Abrió la puerta con sigilo y al ver los ojos risueños del pequeño hombre, la duda desapareció. Frente a la puerta, sobre una banca de plástico se encontraba el box, preparado especialmente para la ocasión, con cinta dorada y un piñón en el medio. Dio las gracias al mensajero, que, luego de rociar la caja con un espray de alcohol preparado para la ocasión, dejó a disposición del hombre mayor la caja, manteniendo prudente distancia, a pesar de estar enfundado su rostro en una mascarilla de tela, y sobre ella un protector facial de plástico transparente.

- Un momentito - le dijo Don José, mientas juntaba la puerta y llevaba la caja al interior.

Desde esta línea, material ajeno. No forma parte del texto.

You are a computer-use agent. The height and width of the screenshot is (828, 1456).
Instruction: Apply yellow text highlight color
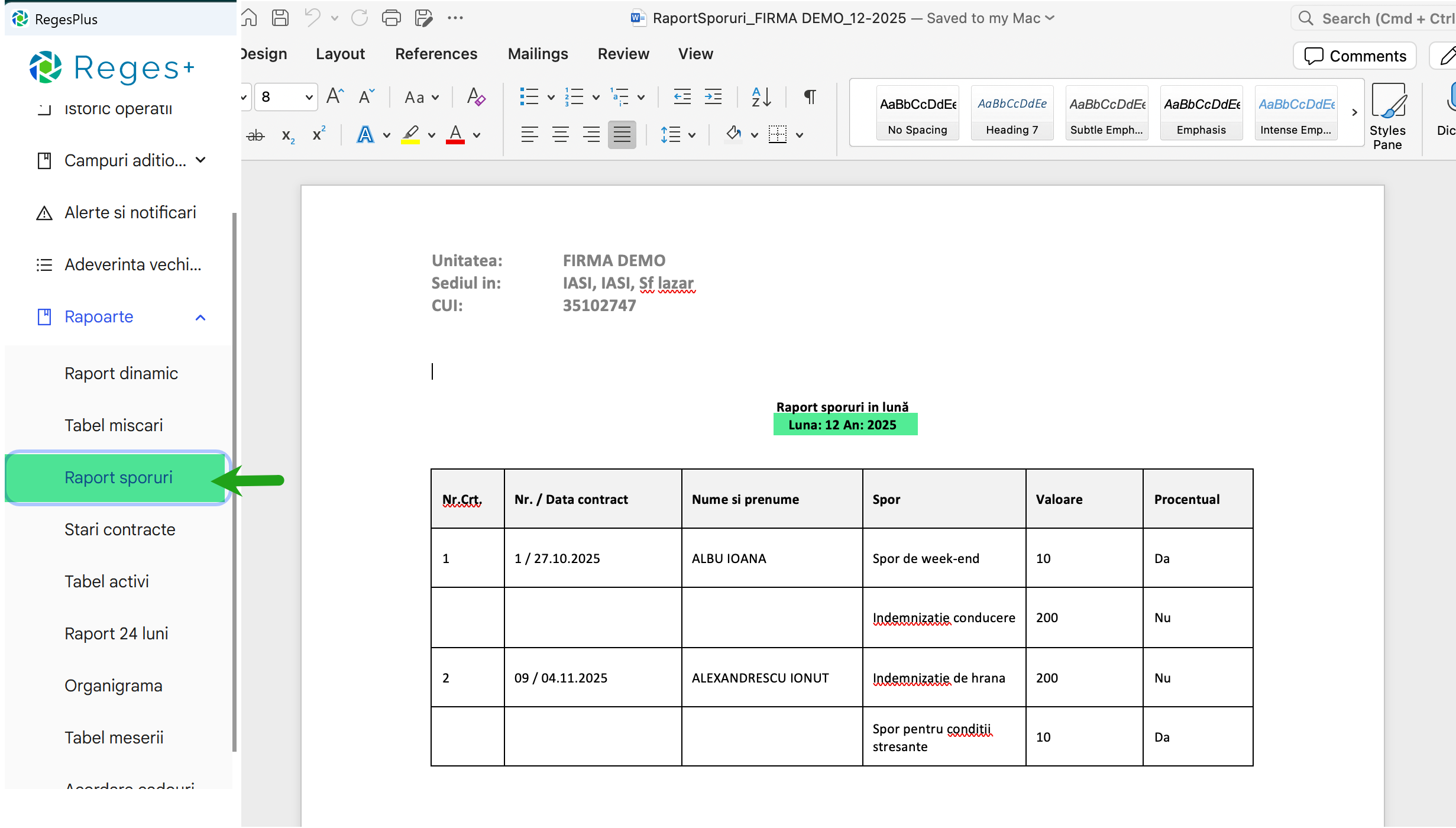[410, 135]
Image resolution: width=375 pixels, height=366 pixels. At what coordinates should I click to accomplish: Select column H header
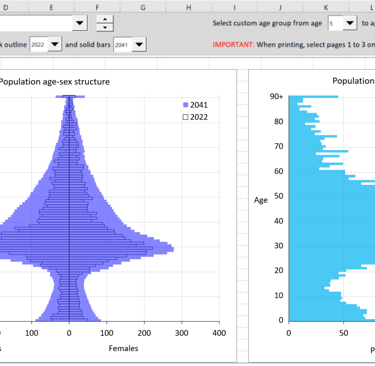coord(189,7)
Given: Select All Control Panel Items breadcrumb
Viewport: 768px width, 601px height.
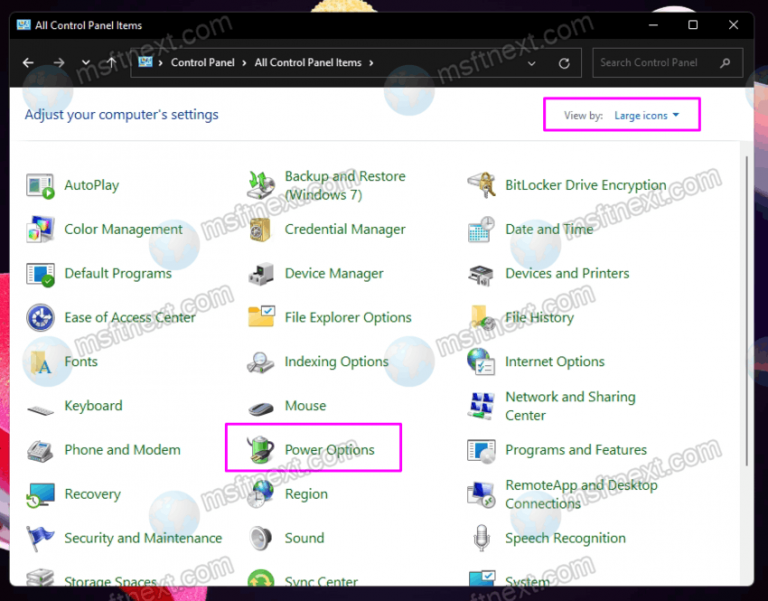Looking at the screenshot, I should 308,63.
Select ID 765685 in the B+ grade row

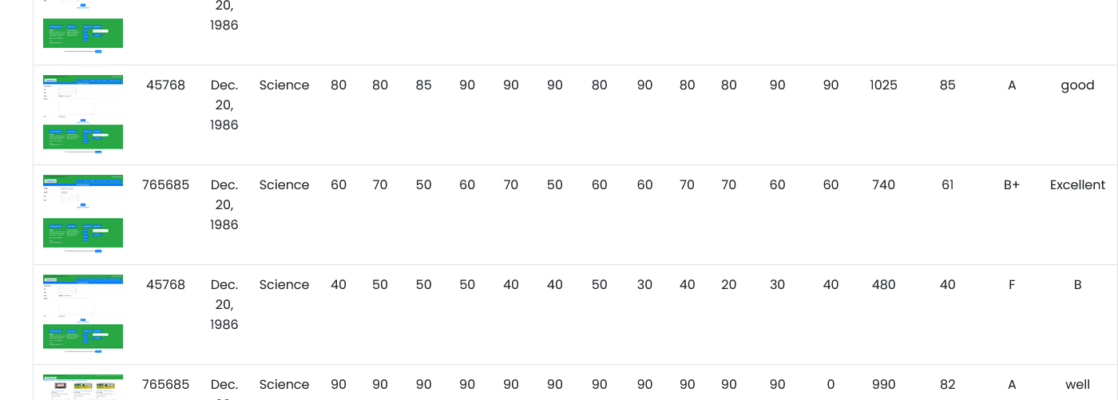165,185
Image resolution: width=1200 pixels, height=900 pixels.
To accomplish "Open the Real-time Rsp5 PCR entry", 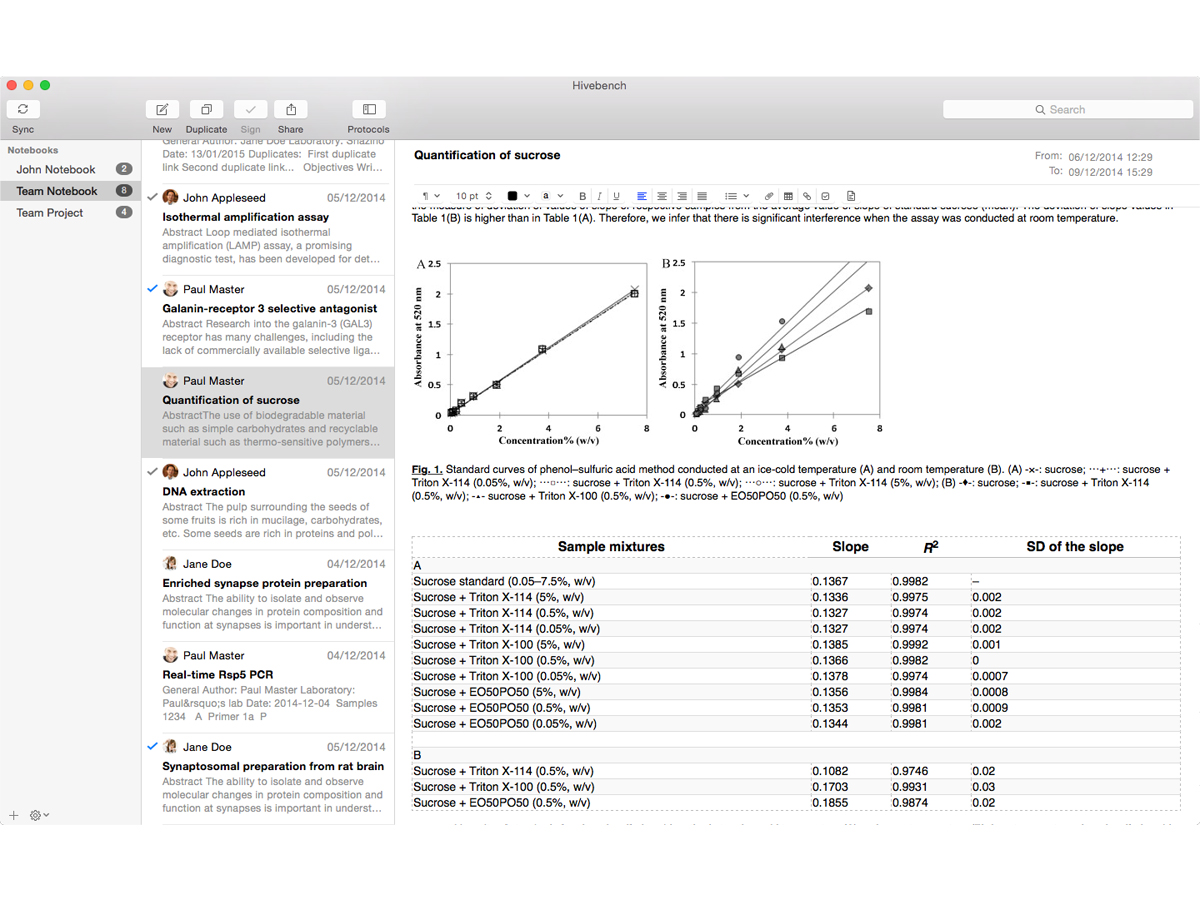I will pos(217,675).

Ganado por la curiosidad, el pequeño hombre se asomó a la rendija que dejó el leve empujón de su pie, y alcanzó a ver el viejo televisor, y sobre un mueble, más allá, a dos gatos que no se movían, rígidos, al parecer disecados, como vigilando el recinto sumido en la penumbra, con algunos adornos propios de las fiestas navideñas, muy desgastados por el tiempo. Solo el viejo televisor parecía ofrecer un poco de luz intermitente y el ruido altisonante de los comerciales.

Al rato salió José con una moneda en la mano.

- Gracias señor, tenga usted.

- Oh, este, gracias, que pase una feliz Navidad.

- Usted también.

Una vez cerrada la puerta el hombre volteó, y los vecinos que habían estado escondidos salieron a darle las gracias con una palmada en el hombro por haber ayudado a traer felicidad a Don José.

- Gracias a ustedes también - Les dijo - No hubiésemos podido ayudar a nuestro vecino mayor si cada uno no aporta lo necesario para que pueda sobrellevar esta situación, sobre todo al bueno de Pedro, nuestro delivery… Jajaja.

Ya con el ánimo distendido, los vecinos buscaron a doña Julia, que preparó la cena navideña y le dieron una mirada de aprobación, regresando todos a casa, contentos por haber hecho posible la Navidad de Don José.

Esa noche, cuando dieron las doce campanadas, José salió al balcón a comer las uvas y levantar su copa de champán para pedir por sus padres, sus hijos, sus gatos y toda la humanidad. Mientras en todos los balcones se podía percibir una controlada algarabía, distinta a la que vio años atrás, cuando había más razones para creer en la Navidad.